Neal has denied it, and quite a few people we spoke to had trouble working out why the story was on the front page of Sydney’s biggest newspaper.
In fact Sue Tyrrell, the 3rd generator proprietor of Mannings Sports, said in her view Neal’s scandals were a media obsession, not a local one. Tyrrell described the now famous incident at Iguana Joes down the road as “a bit of a laugh”, and in the case of the most recent allegations, she’d give the local member the benefit of the doubt.
In spite of the Shooters Party poster in the front window of the shop, Tyrrell said she’d voted Labor at the last election, and would probably do so again this time.
The thing is, Tyrrell said she’d never had any dealings of her own with Neal. Those who have tell a different story.
The biggest problem The Punch could detect was in the under 25s – they all know each other, and they all know someone who was working at Iguanas the night Neal and her husband, NSW Minister John Della Bosca, had their run in with staff.
While The Punch was browsing for a new pair of pants in a clothes shop in Terrigal, Mel, 22, took time out from serving customers to explain how her entire social network wouldn’t vote for Neal in a pink fit.
Having served the sitting member herself a number of times she said her reputation for rudeness and arrogance was well-deserved, and pretty much nothing Kevin Rudd could say or do would be enough to convince Mel to put a 1 next to Neal’s name on the ballot paper.
Every other Gen-Y type The Punch spoke to agreed, and all of them seemed to know someone, who knows someone, who was at Iguanas on that night in June 2008. (Neal hasn’t been back since, which must drive her mad. Iguanas is a 7 minute stroll from her electorate office and is a great place to kick back with a beer and gaze out on Brisbane Water.)
Belinda Neal is not the first politician to be called rude and arrogant. But somehow it’s become a national story.
The Greens candidate Peter Freewater told The Punch Neal surviving pre-selection was the best thing that could happen to his chances of making it into the Federal Parliament.
“I suppose I shouldn’t be saying that because I don’t want to encourage the Labor Party to throw her out,” Freewater said. “Belinda Neal is the best thing to ever happen to my political career.”
The Liberal candidate Darren Jameson is quite sensibly keeping his mouth shut. It would certainly appear to be in the Liberal Party’s best interests to keep Neal on the hook.
(Although on the Liberal’s website there’s a piece quoting state director Mark Neeham calling for the ALP to dump Neal.)
The local FM morning crew on Star FM have started referring to the surf-lifesaving cop Jameson as “superman,” and The Punch can envisage the multiple photo opportunities for Jameson and his leader Tony Abbott in their sluggos on Terrigal Beach.

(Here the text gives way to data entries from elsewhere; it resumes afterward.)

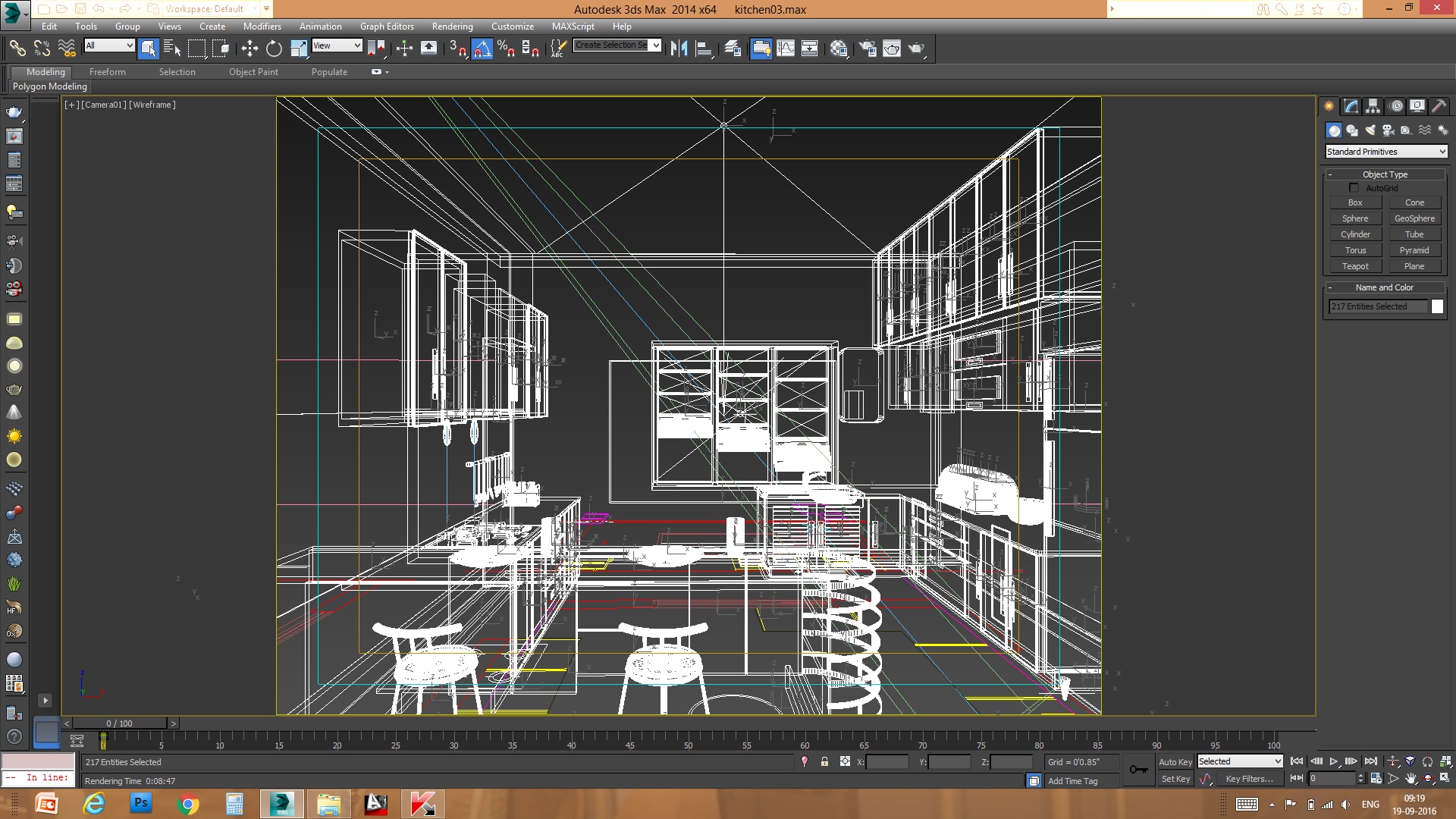Open the View reference coordinate dropdown

(x=337, y=46)
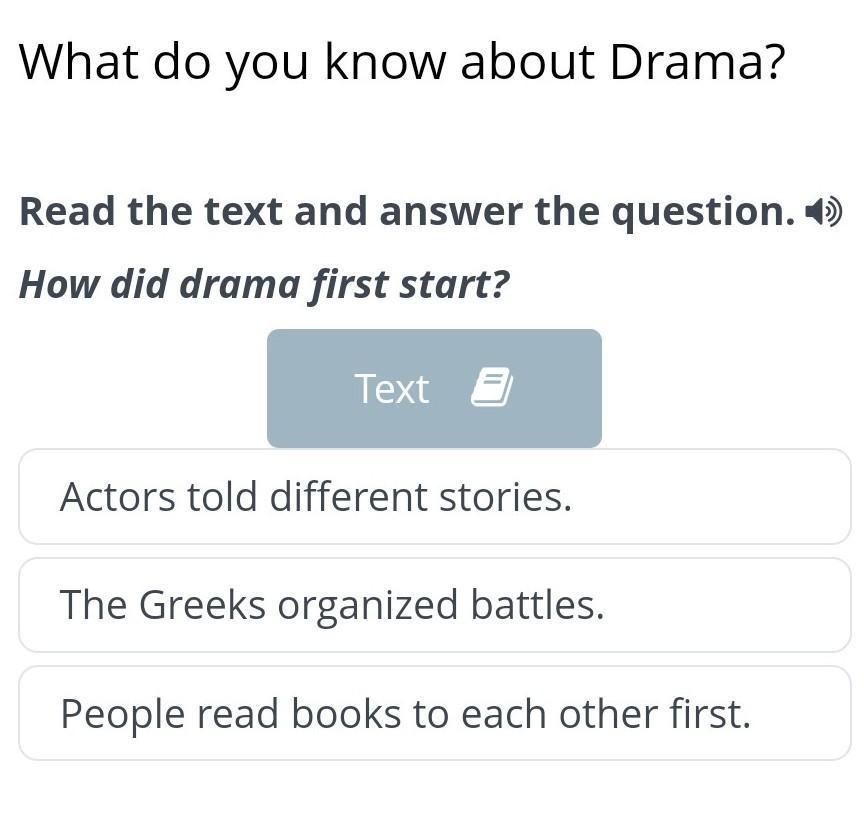
Task: Click the word 'first.' ending the last option
Action: tap(712, 714)
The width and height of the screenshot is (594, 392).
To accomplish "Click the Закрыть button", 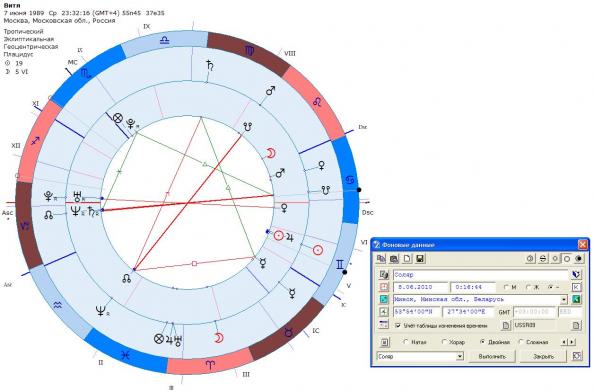I will 543,356.
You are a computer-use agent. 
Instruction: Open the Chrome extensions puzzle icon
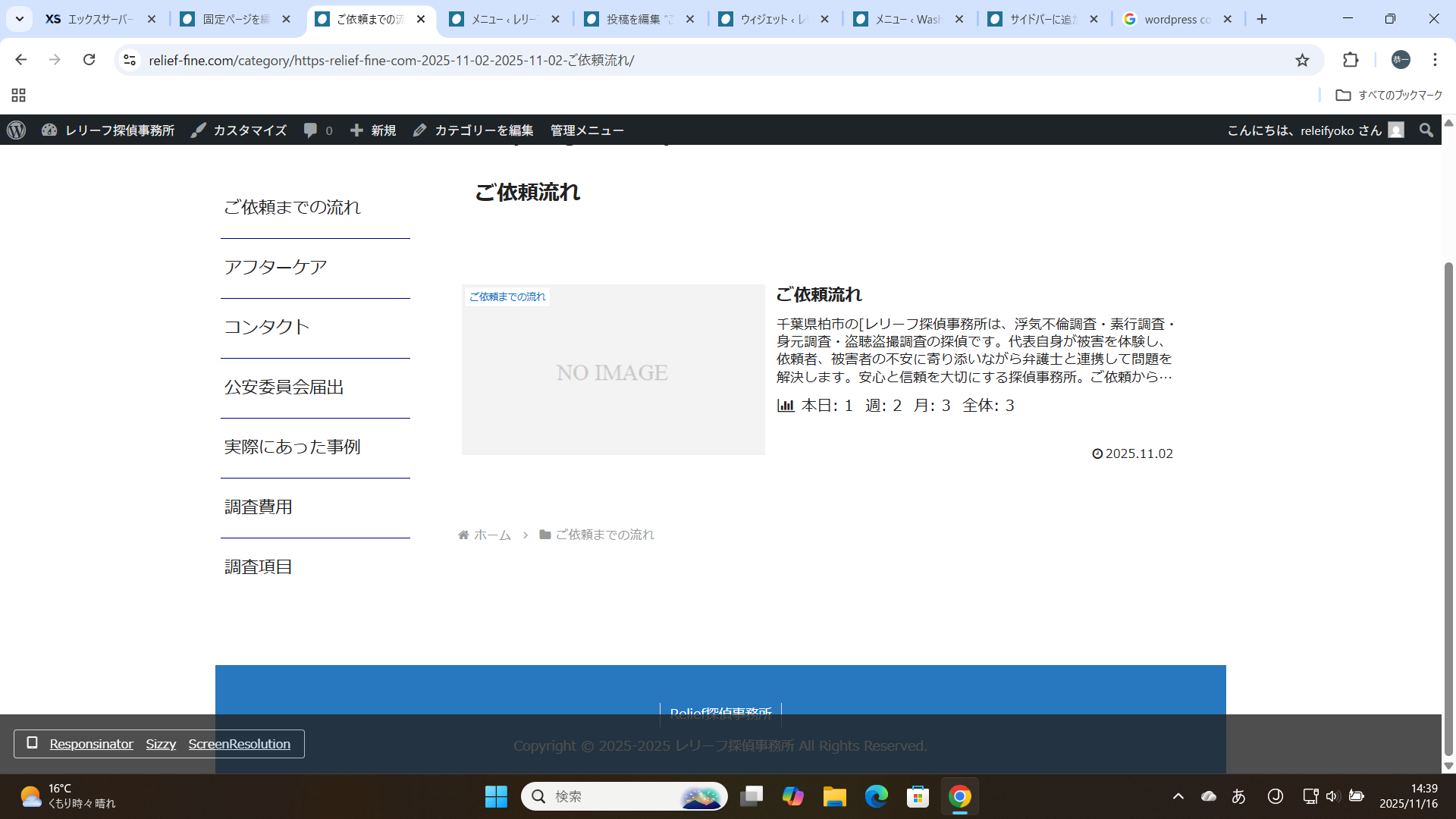pos(1351,60)
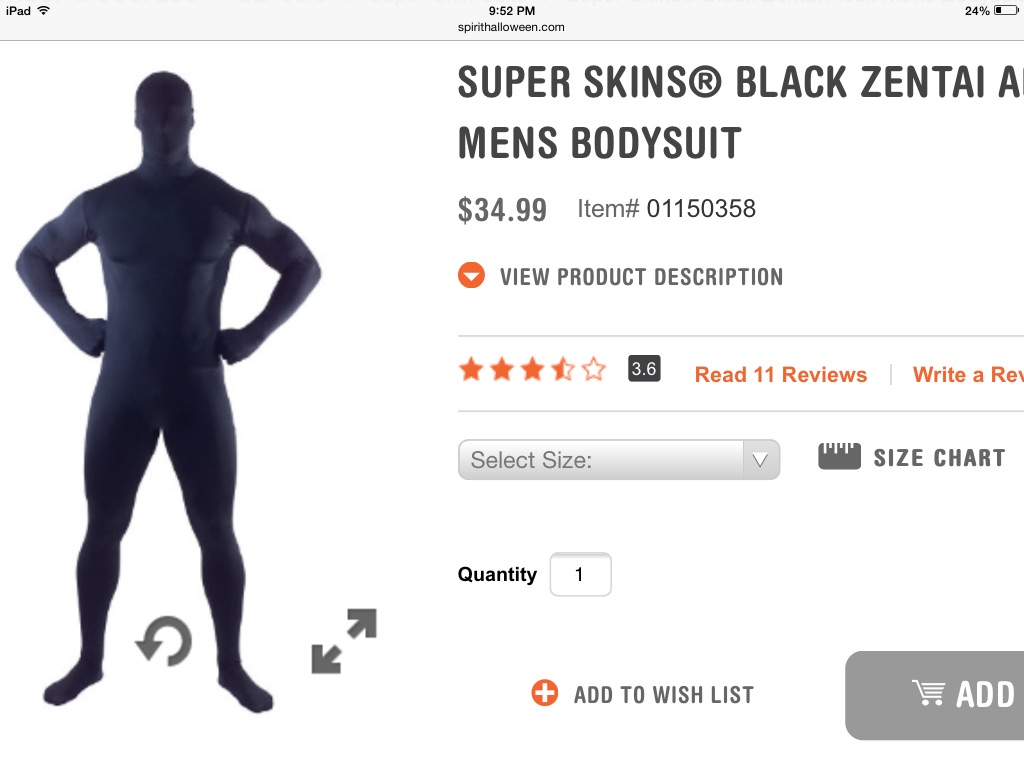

Every Superman needs a Wonderwoman, and many have their hopes pinned on local academic Deb O’Neill.

O’Neill is the only one challenging Neal (yes, the Neil/O’Neill thing is going to get annoying) for the ALP pre-selection. And after this weekend, when a large chunk of Neal’s branch members were ruled ineligible to take part in the ballot, she must be feeling pretty confident.
Neal didn’t have to face pre-selectors when she got the seat, having been parachuted in by the party’s top brass in a bunch that included Maxine McKew in Bennelong.
O’Neill, a 49-year-old mother and academic, is certainly very personally appealing and is selling a strong message of politics being about engagement with people. It’s pretty clear she’s up for to wearing out a few pairs of her own high heels if she wins on March 6.
She went close to wining the state seat of Terrigal away from the Liberal’s Chris Hartcher in 2003 and is under no illusion about what’s required to have such a slim margin go her way.
But predicting the outcome of pre-selections is a mug’s game. This one is up to 170 individuals with who knows what loyalties and allegiances.
Why does any of this matter to anyone outside the electoral boundaries of Robertson?
Herein lays the Belinda Neal phenomenon. She’s bigger than the 170 members of the ALP who’ll choose between her and O’Neill on March 6 to be their candidate at the Federal Election.
She’s bigger than the 95,000 or so people enrolled to vote in Robertson.
Somehow a woman who has no executive role in the Government and whose scandals by comparison to many others are relatively low level, has become a stain on Kevin Rudd’s copybook.
The fall out from the kerfuffle at Iguanas is that Neal is viewed nation-wide as being demonstrative of a certain type of politician who’s in it for power, not public good.
And a Government, which is currently struggling to defend its level of competence and ability to deliver on promises, can’t afford that kind of reputation.